Hochs und Tiefs am zweiten Playout-Wochenende

Das 1.-Liga-Herrenteam verliert das zweite Playout-Spiel in Frauenfeld mit 7:4 und rehabilitiert sich einen Tag später in Zumikon mit 3:2 im heimischen Farlifang. Für einen vorzeitigen Ligaerhalt braucht es nun zwei Siege in Serie.

Die Blau-Weissen wehren sich mit Leibeskräften gegen die Thurgauer. (Bild: zvg)
Die Blau-Weissen wehren sich mit Leibeskräften gegen die Thurgauer. (Bild: zvg)

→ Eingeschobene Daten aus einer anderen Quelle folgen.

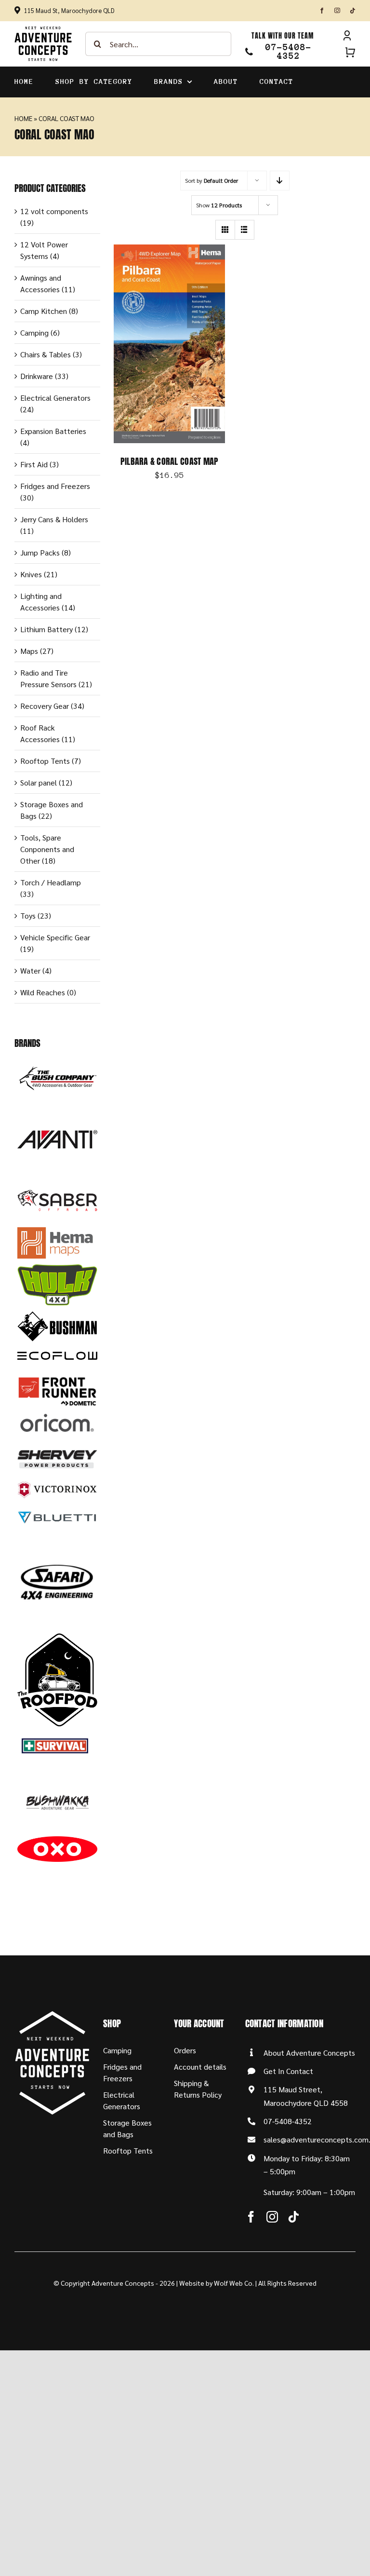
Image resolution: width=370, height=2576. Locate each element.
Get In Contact (288, 2071)
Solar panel (38, 782)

Das Samstagsspiel startete mit einem Paukenschlag. Stefan Hauswirth setzte in der ersten Minute den Ball an die Latte. Blau-Weiss kontrollierte das Spielgeschehen und kam einige Male gefährlich vors Tor der Thurgauer. Das Score eröffneten aber die Red Lions in der 7. Minute. Bis zur 14. Minute baute der Gastgeber den Vorsprung auf vier Tore aus. Kurz vor der ersten Pause gelang Nico Nater der Treffer zum 4:1. Nach einem aus­geglichenen Mitteldrittel musste Zürisee alles in die Waagschale werfen. Jucker und Wachter verkürzten, aber die Zeit reichte nicht, um das Ruder rumzureissen.

Mit dem Messer am Hals, das heisst, einer offensiveren Spielweise wollte man am Sonntag den Gegner früher unter Druck setzen und Fehler im Aufbauspiel provozieren. Doch wieder lief es den Zürchern nicht wie erhofft. Ein glücklicher Ablenker brachte die Gäste aus Frauenfeld 0:1 in Führung. Danach erspielte sich Zürisee Unihockey Chance um Chance. Doch die Bälle fanden den Weg nicht ins Tor. Kurz vor Ende des ersten Drittels brach das Sturmduo Hauswirth und Wachter den Damm. Innerhalb von zwei Minuten stellte Joël Wachter das Skore auf 3:1 und sicherte sich einen lupenreinen Hattrick. Das zweite Drittel blieb torlos. Spannend wurde es, als Maurer vier Minuten vor Schluss auf 3:2 verkürzte. Mit einem zusätzlichen Feldspieler drückten die Ostschweizer auf den Ausgleich. Mit stoischer Ruhe verwaltete die Zürisee-Truppe den knappen Vorsprung und gewann mit 3:2.

Dank diesem knappen Sieg verkürzte Zürisee Unihockey die Serie auf 1:2. Der nächste Kampf findet am 4. März in Frauenfeld statt. Sollten die Blau-Weissen erneut einen Matchball abwehren können, käme es am 6. März zum grossen Final im heimischen Farlifang.